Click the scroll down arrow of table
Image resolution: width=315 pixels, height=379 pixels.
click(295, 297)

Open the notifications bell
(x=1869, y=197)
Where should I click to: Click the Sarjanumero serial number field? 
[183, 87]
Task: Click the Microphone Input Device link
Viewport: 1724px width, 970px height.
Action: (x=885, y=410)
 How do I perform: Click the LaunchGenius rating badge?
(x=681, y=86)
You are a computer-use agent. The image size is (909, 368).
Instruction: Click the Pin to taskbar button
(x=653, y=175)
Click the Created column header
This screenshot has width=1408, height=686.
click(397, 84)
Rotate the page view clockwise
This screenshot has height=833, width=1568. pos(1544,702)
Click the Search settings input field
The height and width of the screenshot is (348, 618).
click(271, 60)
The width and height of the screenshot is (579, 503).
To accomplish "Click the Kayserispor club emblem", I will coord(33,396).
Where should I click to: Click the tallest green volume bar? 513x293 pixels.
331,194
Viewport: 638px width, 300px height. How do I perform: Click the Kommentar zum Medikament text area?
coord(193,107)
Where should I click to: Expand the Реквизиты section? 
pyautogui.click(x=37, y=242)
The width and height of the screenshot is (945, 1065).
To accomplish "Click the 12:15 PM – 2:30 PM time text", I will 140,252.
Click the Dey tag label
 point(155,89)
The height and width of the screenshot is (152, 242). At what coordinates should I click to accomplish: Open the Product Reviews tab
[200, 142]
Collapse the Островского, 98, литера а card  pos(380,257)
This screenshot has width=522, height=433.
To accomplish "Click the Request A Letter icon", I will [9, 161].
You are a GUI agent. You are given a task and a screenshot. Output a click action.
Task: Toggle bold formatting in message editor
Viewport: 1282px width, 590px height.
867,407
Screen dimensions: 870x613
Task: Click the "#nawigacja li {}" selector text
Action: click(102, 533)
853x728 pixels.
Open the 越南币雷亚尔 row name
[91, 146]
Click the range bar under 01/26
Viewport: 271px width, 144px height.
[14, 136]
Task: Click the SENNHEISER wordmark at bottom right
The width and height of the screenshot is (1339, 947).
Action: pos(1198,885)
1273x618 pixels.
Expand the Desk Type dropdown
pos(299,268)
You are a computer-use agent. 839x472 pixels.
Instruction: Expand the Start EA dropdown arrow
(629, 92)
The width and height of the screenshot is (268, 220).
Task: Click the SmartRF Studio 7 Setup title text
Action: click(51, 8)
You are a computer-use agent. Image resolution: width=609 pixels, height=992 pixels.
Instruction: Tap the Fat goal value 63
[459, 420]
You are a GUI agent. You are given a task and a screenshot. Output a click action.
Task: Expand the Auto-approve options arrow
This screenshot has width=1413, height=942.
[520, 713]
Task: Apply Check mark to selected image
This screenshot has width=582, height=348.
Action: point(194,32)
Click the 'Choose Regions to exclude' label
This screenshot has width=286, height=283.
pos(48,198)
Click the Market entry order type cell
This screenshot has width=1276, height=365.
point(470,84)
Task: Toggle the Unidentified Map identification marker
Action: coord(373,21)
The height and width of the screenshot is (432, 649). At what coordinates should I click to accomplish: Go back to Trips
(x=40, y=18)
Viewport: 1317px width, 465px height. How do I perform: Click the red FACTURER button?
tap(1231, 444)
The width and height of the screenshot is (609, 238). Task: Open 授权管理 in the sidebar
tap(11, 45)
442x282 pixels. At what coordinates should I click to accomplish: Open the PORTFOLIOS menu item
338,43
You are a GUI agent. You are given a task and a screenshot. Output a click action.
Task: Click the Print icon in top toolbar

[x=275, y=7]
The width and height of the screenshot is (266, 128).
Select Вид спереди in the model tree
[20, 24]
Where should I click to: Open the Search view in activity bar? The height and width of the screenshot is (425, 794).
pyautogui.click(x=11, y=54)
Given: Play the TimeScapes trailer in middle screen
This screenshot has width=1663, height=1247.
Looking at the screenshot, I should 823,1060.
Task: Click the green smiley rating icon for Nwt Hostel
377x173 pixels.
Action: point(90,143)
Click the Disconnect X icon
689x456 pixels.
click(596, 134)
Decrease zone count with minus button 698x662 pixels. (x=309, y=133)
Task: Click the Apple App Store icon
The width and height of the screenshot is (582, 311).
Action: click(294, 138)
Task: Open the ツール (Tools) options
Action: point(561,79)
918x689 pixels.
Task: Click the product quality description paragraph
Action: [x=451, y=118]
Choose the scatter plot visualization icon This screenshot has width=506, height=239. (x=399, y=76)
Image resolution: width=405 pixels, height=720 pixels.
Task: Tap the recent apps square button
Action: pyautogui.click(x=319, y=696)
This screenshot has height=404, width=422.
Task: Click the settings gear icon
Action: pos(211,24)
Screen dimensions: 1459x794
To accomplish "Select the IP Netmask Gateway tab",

• _Alıştırma Yönergesi_: Kayıtları baştan sona yeniden yazın. Geçtiği her yerde "Viewport" yerine "Visible area" koyun, geri kalan hiçbir şeyi değiştirmeyin.

• _Alıştırma Cevabı_:
Click the scroll down arrow of table
Image resolution: width=315 pixels, height=379 pixels.
click(295, 297)

Open the notifications bell
(x=1869, y=197)
Where should I click to: Click the Sarjanumero serial number field? 
[183, 87]
Task: Click the Microphone Input Device link
Visible area: 1724px width, 970px height.
Action: (x=885, y=410)
 How do I perform: Click the LaunchGenius rating badge?
(x=681, y=86)
You are a computer-use agent. The image size is (909, 368).
Instruction: Click the Pin to taskbar button
(x=653, y=175)
Click the Created column header
This screenshot has width=1408, height=686.
click(397, 84)
Rotate the page view clockwise
This screenshot has height=833, width=1568. pos(1544,702)
Click the Search settings input field
The height and width of the screenshot is (348, 618).
click(271, 60)
The width and height of the screenshot is (579, 503).
To accomplish "Click the Kayserispor club emblem", I will coord(33,396).
Where should I click to: Click the tallest green volume bar? 513x293 pixels.
331,194
Visible area: 638px width, 300px height. How do I perform: Click the Kommentar zum Medikament text area?
coord(193,107)
Where should I click to: Expand the Реквизиты section? 
pyautogui.click(x=37, y=242)
The width and height of the screenshot is (945, 1065).
To accomplish "Click the 12:15 PM – 2:30 PM time text", I will 140,252.
Click the Dey tag label
 point(155,89)
The height and width of the screenshot is (152, 242). At what coordinates should I click to accomplish: Open the Product Reviews tab
[200, 142]
Collapse the Островского, 98, литера а card  pos(380,257)
This screenshot has width=522, height=433.
To accomplish "Click the Request A Letter icon", I will [9, 161].
You are a GUI agent. You are given a task and a screenshot. Output a click action.
Task: Toggle bold formatting in message editor
Visible area: 1282px width, 590px height.
867,407
Screen dimensions: 870x613
Task: Click the "#nawigacja li {}" selector text
Action: click(102, 533)
853x728 pixels.
Open the 越南币雷亚尔 row name
[91, 146]
Click the range bar under 01/26
Visible area: 271px width, 144px height.
[14, 136]
Task: Click the SENNHEISER wordmark at bottom right
The width and height of the screenshot is (1339, 947).
Action: pos(1198,885)
1273x618 pixels.
Expand the Desk Type dropdown
pos(299,268)
You are a computer-use agent. 839x472 pixels.
Instruction: Expand the Start EA dropdown arrow
(629, 92)
The width and height of the screenshot is (268, 220).
Task: Click the SmartRF Studio 7 Setup title text
Action: click(51, 8)
You are a computer-use agent. Image resolution: width=609 pixels, height=992 pixels.
Instruction: Tap the Fat goal value 63
[459, 420]
You are a GUI agent. You are given a task and a screenshot. Output a click action.
Task: Expand the Auto-approve options arrow
This screenshot has width=1413, height=942.
[520, 713]
Task: Apply Check mark to selected image
This screenshot has width=582, height=348.
Action: point(194,32)
Click the 'Choose Regions to exclude' label
This screenshot has width=286, height=283.
pos(48,198)
Click the Market entry order type cell
This screenshot has width=1276, height=365.
point(470,84)
Task: Toggle the Unidentified Map identification marker
Action: coord(373,21)
The height and width of the screenshot is (432, 649). At what coordinates should I click to accomplish: Go back to Trips
(x=40, y=18)
Visible area: 1317px width, 465px height. How do I perform: Click the red FACTURER button?
tap(1231, 444)
The width and height of the screenshot is (609, 238). Task: Open 授权管理 in the sidebar
tap(11, 45)
442x282 pixels. At what coordinates should I click to accomplish: Open the PORTFOLIOS menu item
338,43
You are a GUI agent. You are given a task and a screenshot. Output a click action.
Task: Click the Print icon in top toolbar

[x=275, y=7]
The width and height of the screenshot is (266, 128).
Select Вид спереди in the model tree
[20, 24]
Where should I click to: Open the Search view in activity bar? The height and width of the screenshot is (425, 794).
pyautogui.click(x=11, y=54)
Given: Play the TimeScapes trailer in middle screen
This screenshot has width=1663, height=1247.
Looking at the screenshot, I should 823,1060.
Task: Click the green smiley rating icon for Nwt Hostel
377x173 pixels.
Action: point(90,143)
Click the Disconnect X icon
689x456 pixels.
click(596, 134)
Decrease zone count with minus button 698x662 pixels. (x=309, y=133)
Task: Click the Apple App Store icon
The width and height of the screenshot is (582, 311).
Action: click(294, 138)
Task: Open the ツール (Tools) options
Action: point(561,79)
918x689 pixels.
Task: Click the product quality description paragraph
Action: [x=451, y=118]
Choose the scatter plot visualization icon This screenshot has width=506, height=239. (x=399, y=76)
Image resolution: width=405 pixels, height=720 pixels.
Task: Tap the recent apps square button
Action: pyautogui.click(x=319, y=696)
This screenshot has height=404, width=422.
Task: Click the settings gear icon
Action: pos(211,24)
Screen dimensions: 1459x794
To accomplish "Select the IP Netmask Gateway tab",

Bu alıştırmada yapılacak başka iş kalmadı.